Happy Release Day to the Twentieth Anniversary Edition of Never Let Me Go! As I wrote here, I’m spending the next month re-reading the novel in honor of its anniversary. Join me!
I first picked up Never Let Me Go in as a freshman or sophomore in high school, off the library shelf. It would have been five or six years after the novel’s 2005 release. I wonder now—what drew me to the book? Had I heard of it? Was I aware of Kazuo Ishiguro’s status and genius, or of his earlier work The Remains of the Day, or the Anthony Hopkins-starring adaptation of that novel? I probably picked it up because I’d seen trailers for the film adaptation of Never Let Me Go, which came out around that time, and starred Keira Knightley (big fan, still am).
Whatever my reasons for reading, that first time feels significant and momentous to me now. As the opening pages immediately reveal, the novel is constructed through the lens of an older narrator telling us about her life, beginning with her school days. (My forthcoming debut novel uses this lens, too, albeit in a more opaque manner.) When I first read Never Let Me Go, I was closer to the age of the school-days, and reading the voice of this older narrator was an exercise in imagination—in attempting to imagine what it would feel like to be someone reminiscing, to have a childhood about which to reminisce. Now, I am far closer to the age of the older narrator. Reading the novel this round has offered a strange, startling reminder of what it felt like to be in that imaginative place on the other end.
I can’t help but wish I’d written down notes of what I thought about this novel when I was fifteen. I remember being enthralled, heartbroken. But maybe those were those just the emotions that I tell myself I felt, because I that’s the narrative I like—myself, at fifteen, as an unusually prescient and mature reader. I suppose all this uncertainty is fitting for a book about the slipperiness of memory. In his Nobel Lecture, Ishiguro describes his writing on memory as “suggest[ing] the many layers of self-deception and denial that shrouded any person’s view of their own self and of their past.”
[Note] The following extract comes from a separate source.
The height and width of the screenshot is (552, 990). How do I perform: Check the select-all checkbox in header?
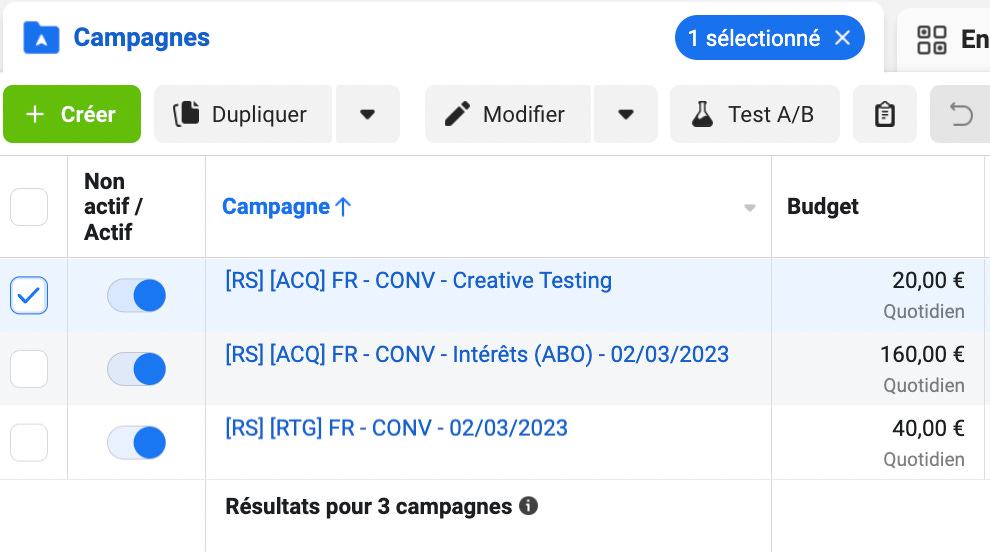29,207
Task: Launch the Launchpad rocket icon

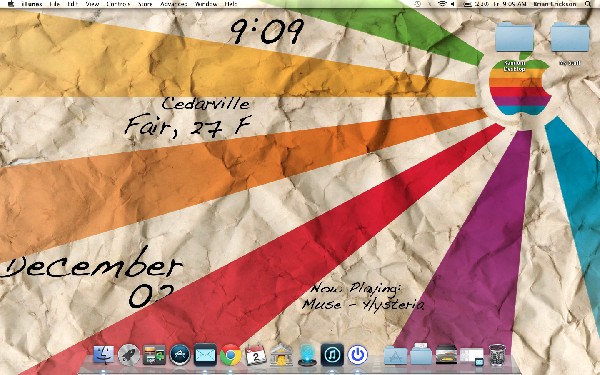Action: pyautogui.click(x=129, y=355)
That’s what I am thinking about now, as I pick up the first pages:
Who is this narrator? Who is the intended “ear of the story,” that is, the narrator’s theoretical or actual listener (not us, the reader)? At what time, in relation to the story, is the narrator telling us this story?
Where and how do we begin to see these layers of self-deception or denial?
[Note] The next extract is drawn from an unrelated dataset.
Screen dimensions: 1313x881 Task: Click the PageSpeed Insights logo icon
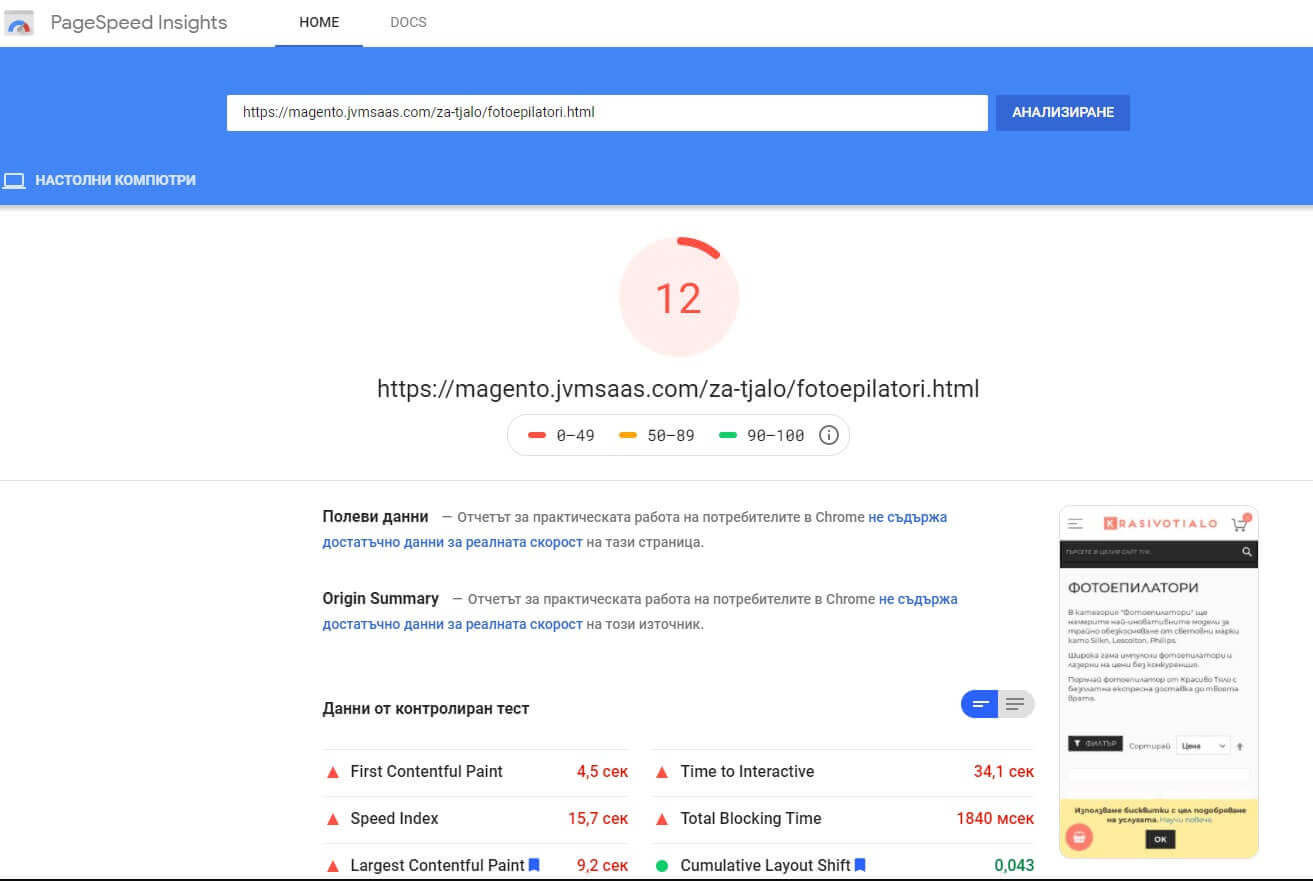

And a question for you in the comments: Is this a read or a re-read for you? If it’s a re-read, what do you remember of your first time?
Next Up: Chapters One through Four.
Extra Credit Reading
(I’m going to draw on some of these texts for my post next week!)
Me, Myself, and Aghghghgh! by Rebecca Makkai (Substack) and Tin House Live: Rebecca Makkai on the Ear of the Story (Podcast)
Nobel Lecture by Kazuo Ishiguro
The Remains of the Schedule
Week One (Tuesday, May 13 to Monday, May 19): Chapters One through Four, ending at Chapter Five
Week Two (Tuesday, May 20 to Memorial Day Monday, May 26): Chapters Five through Nine, ending at Part Two
Week Three (Tuesday, May 27 to Monday, June 2): Chapters Ten through Seventeen, ending at Part Three
Week Four (Tuesday, June 3 to Monday, June 10): Chapters Eighteen through the end
I am baffled. It seems like I am not "in" on what everyone Katherine is writing to already knows.
Who are the donors and what are they there for? What are guardians? What is this weird place where bullying and nosiness seems so pervasive? It is an unsettling first few chapters.
Is the writer trying to make us feel what Tommy must be feeling?
It’s a first time read for me! So excited to dig in, I’ve been putting this one off for a while. Extra excited about the POV takeaways, too, since my own novel-in-progress uses a similar point of telling retrospective narration.